Usenet.

Tavis Ormandy

$Id: a07cf90837a3c4373b82d6724b97593810766af7 $

Intro

I wondered why there wasn’t better spam filtering in USENET clients. Sure, very few people still read USENET, but I like to use Gmane, a service that lets you read and post to mailing lists via NNTP.

I really think we never improved on Newsreaders as a way to do that.

My only complaint is that spam messages sometimes make it through, and there’s no good way to filter them. I think the problem is Newsreaders predate modern spam filtering, and all the major clients seem to be stuck using kill lists and score files.

I credit “A Plan for Spam” for making email usable again in the early 2000s. If you had a public email address back then, you’ll know it was rough. When I read that essay, it really felt like the tide might be turning.

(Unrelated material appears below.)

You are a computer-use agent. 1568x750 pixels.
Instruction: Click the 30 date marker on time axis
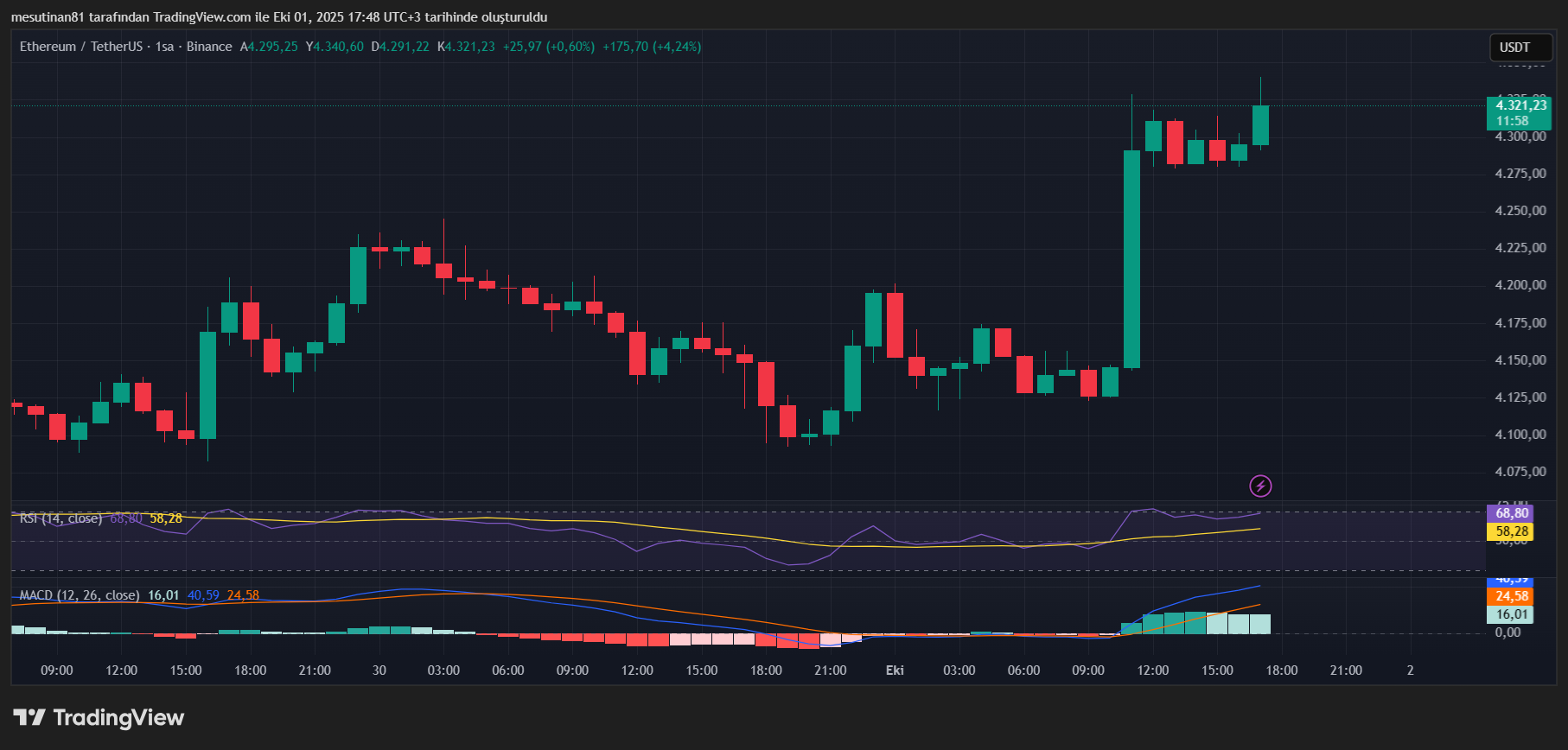[379, 671]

Maybe usenet clients never got that memo though?

Can’t we just plug in modern spam filters?

I’m an slrn user, it’s extensible with a powerful scripting language. Surely I can just plug a spam filter into it and get a cleaned up feed for free?

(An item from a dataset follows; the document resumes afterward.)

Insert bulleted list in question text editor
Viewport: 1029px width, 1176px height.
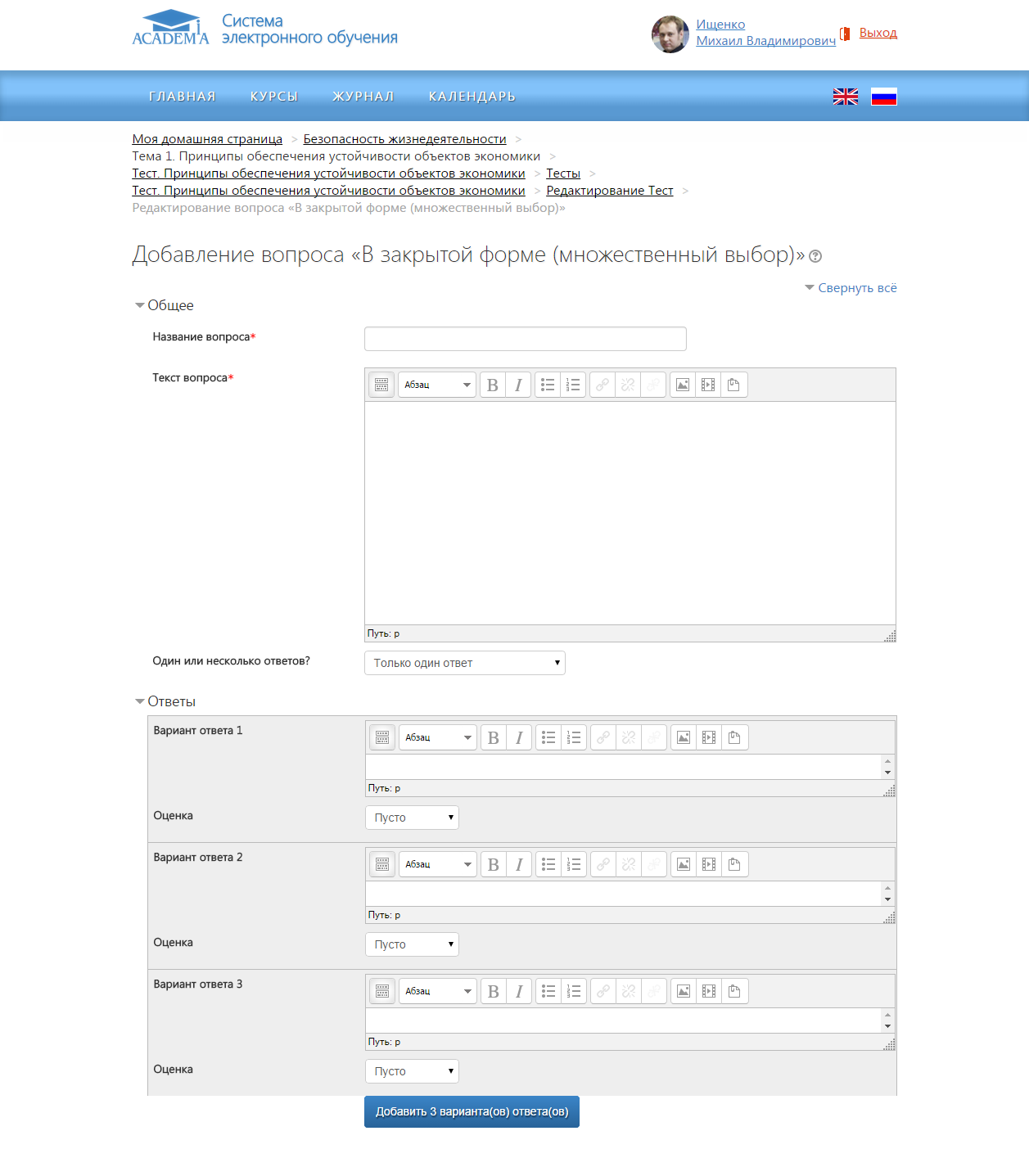click(x=548, y=385)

The answer is no. NNTP is not email, and the way filtering usually works is different. In general, clients ask the server for an NOV (News OVerview). This gives you a list of articles available to download, but not the articles themselves. You are really expected to do the filtering at this stage, and while you don’t have to, it makes newsreaders more efficient.

Unfortunately NOV is very limited, things like Subject, From, References, and so on. Will a naive bayesian spam filter still work if I can only give it those headers?

It’s worth a shot, so I tried it out. I wrote a s-lang script for slrn to plug in bogofilter. It took a while to figure out how, but I did get it working.

The answer is yes, after a few days training it, it did start to work! Over time, the confidence has increased and I usually don’t even bother checking anymore. Perhaps I have to correct one or two emails a week.

I’ve been able to read some very low SNR groups, and bogofilter usually correctly identifies the ones I dont want to read. You have to keep correcting it for it to stay accurate, but a single keybinding takes care of that.

Overall, I’m really pleased with it!